## ASSIGNED TASK
A stretch of the entries below is to be set down exactly, running from the line with "Image resolution: width=310" through the line with "Disable the Hand", both included, and no other line.

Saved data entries
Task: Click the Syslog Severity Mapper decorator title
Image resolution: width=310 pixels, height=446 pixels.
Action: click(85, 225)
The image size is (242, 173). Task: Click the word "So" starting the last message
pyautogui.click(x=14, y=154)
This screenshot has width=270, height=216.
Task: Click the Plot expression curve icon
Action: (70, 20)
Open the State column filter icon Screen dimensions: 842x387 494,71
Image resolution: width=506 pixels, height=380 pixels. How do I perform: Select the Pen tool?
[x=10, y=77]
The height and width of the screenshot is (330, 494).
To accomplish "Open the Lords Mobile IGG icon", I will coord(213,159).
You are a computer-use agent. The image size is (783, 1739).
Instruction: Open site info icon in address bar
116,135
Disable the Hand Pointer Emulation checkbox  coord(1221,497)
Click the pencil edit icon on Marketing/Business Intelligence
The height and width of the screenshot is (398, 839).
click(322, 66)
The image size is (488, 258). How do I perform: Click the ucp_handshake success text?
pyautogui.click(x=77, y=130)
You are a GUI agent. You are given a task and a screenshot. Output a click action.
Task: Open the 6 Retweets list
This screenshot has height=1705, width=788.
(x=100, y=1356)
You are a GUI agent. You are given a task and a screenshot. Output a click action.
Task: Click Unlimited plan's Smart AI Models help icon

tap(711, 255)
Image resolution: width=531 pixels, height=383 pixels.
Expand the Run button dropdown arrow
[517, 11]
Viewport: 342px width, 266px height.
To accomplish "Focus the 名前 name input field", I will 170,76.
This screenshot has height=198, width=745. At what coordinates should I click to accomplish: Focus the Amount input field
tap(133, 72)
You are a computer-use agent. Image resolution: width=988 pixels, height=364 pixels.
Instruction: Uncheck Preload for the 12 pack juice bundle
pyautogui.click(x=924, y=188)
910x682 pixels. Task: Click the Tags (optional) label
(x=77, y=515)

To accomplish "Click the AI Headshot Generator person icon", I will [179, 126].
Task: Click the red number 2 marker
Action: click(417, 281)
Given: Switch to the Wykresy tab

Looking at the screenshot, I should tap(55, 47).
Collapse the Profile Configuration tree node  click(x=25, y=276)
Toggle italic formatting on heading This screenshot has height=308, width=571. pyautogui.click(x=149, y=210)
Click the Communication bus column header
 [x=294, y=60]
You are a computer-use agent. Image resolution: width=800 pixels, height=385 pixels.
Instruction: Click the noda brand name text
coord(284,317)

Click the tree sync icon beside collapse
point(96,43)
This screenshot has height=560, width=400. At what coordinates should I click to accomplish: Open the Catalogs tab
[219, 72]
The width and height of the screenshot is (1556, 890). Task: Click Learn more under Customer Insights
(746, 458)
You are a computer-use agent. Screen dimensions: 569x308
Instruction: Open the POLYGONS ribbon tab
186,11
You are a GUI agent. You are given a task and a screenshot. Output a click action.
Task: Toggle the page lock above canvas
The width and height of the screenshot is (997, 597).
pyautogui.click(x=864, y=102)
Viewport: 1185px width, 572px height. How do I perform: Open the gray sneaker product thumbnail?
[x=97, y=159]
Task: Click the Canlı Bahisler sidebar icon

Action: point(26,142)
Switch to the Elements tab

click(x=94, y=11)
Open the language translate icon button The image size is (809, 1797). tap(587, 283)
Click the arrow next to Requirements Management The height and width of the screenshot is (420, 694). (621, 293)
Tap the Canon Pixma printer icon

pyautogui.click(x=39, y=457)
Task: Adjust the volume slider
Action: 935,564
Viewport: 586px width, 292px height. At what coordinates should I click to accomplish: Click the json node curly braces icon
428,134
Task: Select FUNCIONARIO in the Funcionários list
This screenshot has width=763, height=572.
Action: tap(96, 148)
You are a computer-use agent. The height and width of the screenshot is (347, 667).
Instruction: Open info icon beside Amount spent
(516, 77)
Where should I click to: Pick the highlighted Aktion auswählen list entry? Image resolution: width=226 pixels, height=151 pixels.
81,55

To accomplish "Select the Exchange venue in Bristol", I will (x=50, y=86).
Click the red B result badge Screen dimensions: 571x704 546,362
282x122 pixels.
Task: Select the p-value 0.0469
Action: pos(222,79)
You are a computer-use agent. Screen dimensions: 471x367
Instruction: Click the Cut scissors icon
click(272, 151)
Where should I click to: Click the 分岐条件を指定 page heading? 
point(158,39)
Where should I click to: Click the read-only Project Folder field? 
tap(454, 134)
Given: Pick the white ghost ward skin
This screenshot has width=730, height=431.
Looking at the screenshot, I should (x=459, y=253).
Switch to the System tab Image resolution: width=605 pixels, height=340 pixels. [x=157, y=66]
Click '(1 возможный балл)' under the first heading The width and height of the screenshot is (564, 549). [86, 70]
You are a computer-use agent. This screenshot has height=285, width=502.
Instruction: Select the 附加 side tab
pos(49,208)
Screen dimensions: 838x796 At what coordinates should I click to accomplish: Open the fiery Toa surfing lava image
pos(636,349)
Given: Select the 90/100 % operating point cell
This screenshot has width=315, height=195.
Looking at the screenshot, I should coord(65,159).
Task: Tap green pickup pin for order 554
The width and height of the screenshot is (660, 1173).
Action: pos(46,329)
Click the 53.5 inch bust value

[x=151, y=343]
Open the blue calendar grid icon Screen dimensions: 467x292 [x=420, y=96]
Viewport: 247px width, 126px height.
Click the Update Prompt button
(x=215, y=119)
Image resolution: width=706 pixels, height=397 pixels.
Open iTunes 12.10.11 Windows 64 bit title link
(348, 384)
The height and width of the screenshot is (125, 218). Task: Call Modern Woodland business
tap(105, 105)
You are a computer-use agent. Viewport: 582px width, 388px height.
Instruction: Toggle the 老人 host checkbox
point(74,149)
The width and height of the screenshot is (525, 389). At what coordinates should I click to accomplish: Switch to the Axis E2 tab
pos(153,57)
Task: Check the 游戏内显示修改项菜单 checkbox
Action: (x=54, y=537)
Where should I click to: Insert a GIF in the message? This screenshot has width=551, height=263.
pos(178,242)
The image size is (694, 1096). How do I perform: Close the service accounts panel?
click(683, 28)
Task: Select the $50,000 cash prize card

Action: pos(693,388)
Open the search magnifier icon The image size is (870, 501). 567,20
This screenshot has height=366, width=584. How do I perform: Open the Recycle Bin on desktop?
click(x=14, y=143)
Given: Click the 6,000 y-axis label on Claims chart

## OUTPUT BELOW
Image resolution: width=310 pixels, height=446 pixels.
Action: click(85, 225)
The image size is (242, 173). Task: Click the word "So" starting the last message
pyautogui.click(x=14, y=154)
This screenshot has width=270, height=216.
Task: Click the Plot expression curve icon
Action: (70, 20)
Open the State column filter icon Screen dimensions: 842x387 494,71
Image resolution: width=506 pixels, height=380 pixels. How do I perform: Select the Pen tool?
[x=10, y=77]
The height and width of the screenshot is (330, 494).
To accomplish "Open the Lords Mobile IGG icon", I will coord(213,159).
You are a computer-use agent. The image size is (783, 1739).
Instruction: Open site info icon in address bar
116,135
Disable the Hand Pointer Emulation checkbox  coord(1221,497)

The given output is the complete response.